UF Health Shands Hospital has surpassed all pediatric heart transplant programs in the nation with zero deaths over a 30-month period, according to a report by the Scientific Registry of Transplant Recipients, or SRTR, a database that analyzes and evaluates organ transplantation programs across the nation.
According to SRTR’s January 2017 Program-Specific Report, a document that is released biannually to evaluate 58 organ transplant centers over a 30-month period, 31 pediatric patients under age 18 received heart transplants between July 1, 2013 and Dec. 31, 2015 at UF Health Shands Hospital. All of them survived their first year after transplant.
Since 2006, surgeons at the UF Health Shands Transplant Center have performed a total of 120 pediatric heart transplants and heart-lung transplants, according to the United Network for Organ Sharing. As a result, UF Health is one of the two most-active programs in the southeastern United States for pediatric heart transplants.
“Over the past 10 years, we have climbed in the national rankings because of our success in the medical and surgical management of children with congenital heart defects, including patients in need of pediatric heart transplantation.
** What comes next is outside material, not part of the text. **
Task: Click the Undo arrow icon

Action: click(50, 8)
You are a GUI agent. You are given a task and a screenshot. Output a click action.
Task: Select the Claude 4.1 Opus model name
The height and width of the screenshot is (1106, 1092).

This past year alone, we were ranked No. 1 in the state of Florida and No. 24 in the nation for pediatric cardiology and heart surgery by U.S. News & World Report,” said Mark Bleiweis, M.D., director of the UF Health Congenital Heart Center and chief of congenital cardiothoracic surgery.
“One of the predominant reasons why UF Health Shands Hospital continues to excel in patient survival is because of our outstanding transplant team that treats even our tiniest of patients,” said Ed Jimenez, chief executive officer of UF Health Shand. “It’s very rewarding to know that physicians from across Florida and the United States are opting to send their patients to UF Health because our team is committed to taking the utmost care of their patients and families.”
In 2014, UF Health opened the Pediatric Cardiac Intensive Care Unit, or PCICU, to better serve the heart center’s most complex cases, including children who are awaiting heart transplantation, using a multidisciplinary team approach. The 18,000-square-foot expansion includes 23 private patient rooms, each with its own bathroom and shower. In addition, there is a dedicated area for physical therapy in the PCICU designed for children with congenital heart defects, both pre- and post-operation.